Source records:
------------------------------------------------------------------------

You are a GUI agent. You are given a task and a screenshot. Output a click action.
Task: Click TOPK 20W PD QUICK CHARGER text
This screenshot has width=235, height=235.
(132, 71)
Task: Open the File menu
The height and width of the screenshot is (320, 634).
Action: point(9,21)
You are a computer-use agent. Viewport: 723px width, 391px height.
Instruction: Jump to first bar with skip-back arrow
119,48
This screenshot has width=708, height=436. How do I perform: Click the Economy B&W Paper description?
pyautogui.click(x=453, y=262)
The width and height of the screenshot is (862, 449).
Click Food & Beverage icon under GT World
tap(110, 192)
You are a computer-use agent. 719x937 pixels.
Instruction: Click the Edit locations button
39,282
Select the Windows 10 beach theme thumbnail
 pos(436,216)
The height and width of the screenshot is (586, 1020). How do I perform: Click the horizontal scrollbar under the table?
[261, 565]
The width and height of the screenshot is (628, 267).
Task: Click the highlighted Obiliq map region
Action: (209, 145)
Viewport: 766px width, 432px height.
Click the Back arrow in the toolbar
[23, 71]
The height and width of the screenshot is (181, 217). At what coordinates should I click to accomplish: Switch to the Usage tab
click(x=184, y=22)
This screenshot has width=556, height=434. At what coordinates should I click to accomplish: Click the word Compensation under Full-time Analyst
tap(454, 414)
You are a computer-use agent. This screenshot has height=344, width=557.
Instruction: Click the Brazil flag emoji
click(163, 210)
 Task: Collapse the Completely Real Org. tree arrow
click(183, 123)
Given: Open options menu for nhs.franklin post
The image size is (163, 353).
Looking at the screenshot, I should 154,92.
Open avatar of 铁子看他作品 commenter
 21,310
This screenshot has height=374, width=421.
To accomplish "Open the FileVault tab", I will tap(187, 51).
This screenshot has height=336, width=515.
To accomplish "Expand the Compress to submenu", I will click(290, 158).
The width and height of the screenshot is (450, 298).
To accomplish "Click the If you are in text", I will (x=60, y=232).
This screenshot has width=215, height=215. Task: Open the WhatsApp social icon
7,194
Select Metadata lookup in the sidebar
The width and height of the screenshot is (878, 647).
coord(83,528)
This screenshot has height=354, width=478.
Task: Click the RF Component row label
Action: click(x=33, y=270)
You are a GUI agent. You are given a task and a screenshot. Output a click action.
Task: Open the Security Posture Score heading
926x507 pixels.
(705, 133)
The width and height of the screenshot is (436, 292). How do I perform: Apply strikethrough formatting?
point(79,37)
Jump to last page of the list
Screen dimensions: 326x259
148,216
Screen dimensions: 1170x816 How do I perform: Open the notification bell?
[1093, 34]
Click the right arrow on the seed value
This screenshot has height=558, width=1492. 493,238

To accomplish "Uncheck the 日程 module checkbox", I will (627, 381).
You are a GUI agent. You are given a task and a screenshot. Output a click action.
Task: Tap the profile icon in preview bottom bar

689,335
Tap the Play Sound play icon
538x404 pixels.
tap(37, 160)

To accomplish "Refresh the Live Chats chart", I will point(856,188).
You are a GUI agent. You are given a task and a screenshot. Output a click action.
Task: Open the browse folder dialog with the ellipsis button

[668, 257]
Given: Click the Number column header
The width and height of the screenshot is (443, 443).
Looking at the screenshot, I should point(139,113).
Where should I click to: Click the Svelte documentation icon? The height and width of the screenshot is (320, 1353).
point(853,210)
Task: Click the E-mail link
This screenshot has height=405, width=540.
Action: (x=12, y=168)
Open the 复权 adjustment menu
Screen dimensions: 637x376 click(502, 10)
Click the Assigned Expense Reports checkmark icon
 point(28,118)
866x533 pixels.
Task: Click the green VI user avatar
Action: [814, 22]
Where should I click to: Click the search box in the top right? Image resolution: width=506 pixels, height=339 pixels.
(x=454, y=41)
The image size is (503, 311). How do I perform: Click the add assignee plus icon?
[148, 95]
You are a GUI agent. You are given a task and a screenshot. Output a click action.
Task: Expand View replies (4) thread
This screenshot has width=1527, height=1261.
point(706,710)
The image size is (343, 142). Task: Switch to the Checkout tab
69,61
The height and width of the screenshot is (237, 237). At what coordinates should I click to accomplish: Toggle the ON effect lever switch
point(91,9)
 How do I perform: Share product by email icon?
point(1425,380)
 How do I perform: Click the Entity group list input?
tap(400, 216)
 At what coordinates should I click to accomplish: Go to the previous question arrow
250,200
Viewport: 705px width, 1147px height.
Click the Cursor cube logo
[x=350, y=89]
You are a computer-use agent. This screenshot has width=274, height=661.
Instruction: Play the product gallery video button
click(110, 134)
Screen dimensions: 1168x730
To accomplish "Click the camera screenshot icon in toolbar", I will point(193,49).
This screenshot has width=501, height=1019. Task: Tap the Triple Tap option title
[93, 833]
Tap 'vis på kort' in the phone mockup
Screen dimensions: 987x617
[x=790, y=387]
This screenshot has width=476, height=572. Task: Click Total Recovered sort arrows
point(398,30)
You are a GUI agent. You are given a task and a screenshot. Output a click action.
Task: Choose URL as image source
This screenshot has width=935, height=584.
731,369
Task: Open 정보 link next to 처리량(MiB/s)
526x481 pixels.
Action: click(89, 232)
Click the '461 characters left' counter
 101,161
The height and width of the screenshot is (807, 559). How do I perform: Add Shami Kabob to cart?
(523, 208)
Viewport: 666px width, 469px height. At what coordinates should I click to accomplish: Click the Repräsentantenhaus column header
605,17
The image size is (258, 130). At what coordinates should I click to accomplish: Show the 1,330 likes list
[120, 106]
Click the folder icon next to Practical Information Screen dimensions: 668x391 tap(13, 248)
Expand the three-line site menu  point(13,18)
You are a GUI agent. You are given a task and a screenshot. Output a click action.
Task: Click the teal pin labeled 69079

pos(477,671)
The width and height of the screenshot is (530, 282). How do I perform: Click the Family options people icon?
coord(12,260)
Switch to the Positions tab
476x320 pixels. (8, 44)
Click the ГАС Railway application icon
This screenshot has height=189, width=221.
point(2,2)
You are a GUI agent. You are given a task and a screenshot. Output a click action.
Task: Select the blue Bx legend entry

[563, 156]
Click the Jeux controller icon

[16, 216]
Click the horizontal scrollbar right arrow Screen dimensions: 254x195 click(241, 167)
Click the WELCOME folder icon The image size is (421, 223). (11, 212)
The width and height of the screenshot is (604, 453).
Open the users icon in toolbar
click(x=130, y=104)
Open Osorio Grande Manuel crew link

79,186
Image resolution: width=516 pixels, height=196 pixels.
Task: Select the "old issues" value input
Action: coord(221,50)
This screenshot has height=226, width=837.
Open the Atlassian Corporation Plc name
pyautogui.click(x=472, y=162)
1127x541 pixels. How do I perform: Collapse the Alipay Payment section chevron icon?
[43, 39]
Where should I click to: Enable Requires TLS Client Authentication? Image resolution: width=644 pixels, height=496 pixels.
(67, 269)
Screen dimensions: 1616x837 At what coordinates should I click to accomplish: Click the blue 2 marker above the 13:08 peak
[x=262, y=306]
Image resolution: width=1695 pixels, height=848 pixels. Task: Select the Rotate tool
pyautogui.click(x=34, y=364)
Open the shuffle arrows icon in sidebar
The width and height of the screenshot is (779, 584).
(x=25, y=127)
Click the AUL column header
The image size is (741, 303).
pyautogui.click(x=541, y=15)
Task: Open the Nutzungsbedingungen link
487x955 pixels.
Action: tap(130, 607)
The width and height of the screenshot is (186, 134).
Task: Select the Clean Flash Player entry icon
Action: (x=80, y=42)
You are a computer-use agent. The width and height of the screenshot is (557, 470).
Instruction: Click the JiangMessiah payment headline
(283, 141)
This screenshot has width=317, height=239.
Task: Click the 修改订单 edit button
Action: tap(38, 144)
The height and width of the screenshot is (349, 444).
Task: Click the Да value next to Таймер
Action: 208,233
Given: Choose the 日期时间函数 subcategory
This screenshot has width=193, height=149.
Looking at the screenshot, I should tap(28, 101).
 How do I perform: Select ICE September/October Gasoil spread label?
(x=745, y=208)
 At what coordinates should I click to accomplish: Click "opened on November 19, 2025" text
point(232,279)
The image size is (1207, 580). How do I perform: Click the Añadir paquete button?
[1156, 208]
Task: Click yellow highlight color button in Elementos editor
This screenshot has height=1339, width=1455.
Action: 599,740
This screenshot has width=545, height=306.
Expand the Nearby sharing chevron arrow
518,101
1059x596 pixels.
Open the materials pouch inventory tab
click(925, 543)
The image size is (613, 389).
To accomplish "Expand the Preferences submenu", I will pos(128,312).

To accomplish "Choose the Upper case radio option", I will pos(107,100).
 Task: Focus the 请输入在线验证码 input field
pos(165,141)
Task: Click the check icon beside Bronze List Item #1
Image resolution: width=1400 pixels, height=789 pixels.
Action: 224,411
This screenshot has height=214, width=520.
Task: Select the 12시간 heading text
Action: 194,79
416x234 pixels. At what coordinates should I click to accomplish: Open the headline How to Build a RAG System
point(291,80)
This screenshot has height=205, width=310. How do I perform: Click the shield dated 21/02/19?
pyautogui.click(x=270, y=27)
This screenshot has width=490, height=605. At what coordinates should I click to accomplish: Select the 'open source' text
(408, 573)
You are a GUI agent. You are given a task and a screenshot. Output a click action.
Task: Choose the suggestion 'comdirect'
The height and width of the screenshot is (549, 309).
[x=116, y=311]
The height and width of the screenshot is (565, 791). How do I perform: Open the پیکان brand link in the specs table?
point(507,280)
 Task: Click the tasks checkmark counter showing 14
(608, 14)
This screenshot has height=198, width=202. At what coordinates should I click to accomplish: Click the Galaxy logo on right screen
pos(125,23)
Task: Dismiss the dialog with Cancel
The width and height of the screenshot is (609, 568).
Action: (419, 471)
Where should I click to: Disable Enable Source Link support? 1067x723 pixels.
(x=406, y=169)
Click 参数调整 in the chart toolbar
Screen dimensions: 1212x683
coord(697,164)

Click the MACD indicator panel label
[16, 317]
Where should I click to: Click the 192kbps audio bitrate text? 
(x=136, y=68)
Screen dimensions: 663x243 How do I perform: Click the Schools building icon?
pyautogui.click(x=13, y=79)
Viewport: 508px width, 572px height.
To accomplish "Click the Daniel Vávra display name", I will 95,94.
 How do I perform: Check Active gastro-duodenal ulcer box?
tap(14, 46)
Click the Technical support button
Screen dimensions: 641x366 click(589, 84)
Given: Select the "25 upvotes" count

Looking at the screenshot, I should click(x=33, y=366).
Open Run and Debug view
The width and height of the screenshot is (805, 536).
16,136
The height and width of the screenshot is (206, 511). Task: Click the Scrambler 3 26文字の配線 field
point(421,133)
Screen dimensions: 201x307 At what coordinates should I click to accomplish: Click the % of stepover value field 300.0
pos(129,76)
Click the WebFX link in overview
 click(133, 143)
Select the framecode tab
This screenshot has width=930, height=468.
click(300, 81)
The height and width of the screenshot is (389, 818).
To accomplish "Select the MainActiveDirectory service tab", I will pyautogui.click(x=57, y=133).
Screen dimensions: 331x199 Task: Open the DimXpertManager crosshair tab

------------------------------------------------------------------------

What the task requires:
Scan the entries above for the word "submenu". Report the lines that hold it.

Problem solution:
To accomplish "Expand the Compress to submenu", I will click(290, 158).
To accomplish "Expand the Preferences submenu", I will pos(128,312).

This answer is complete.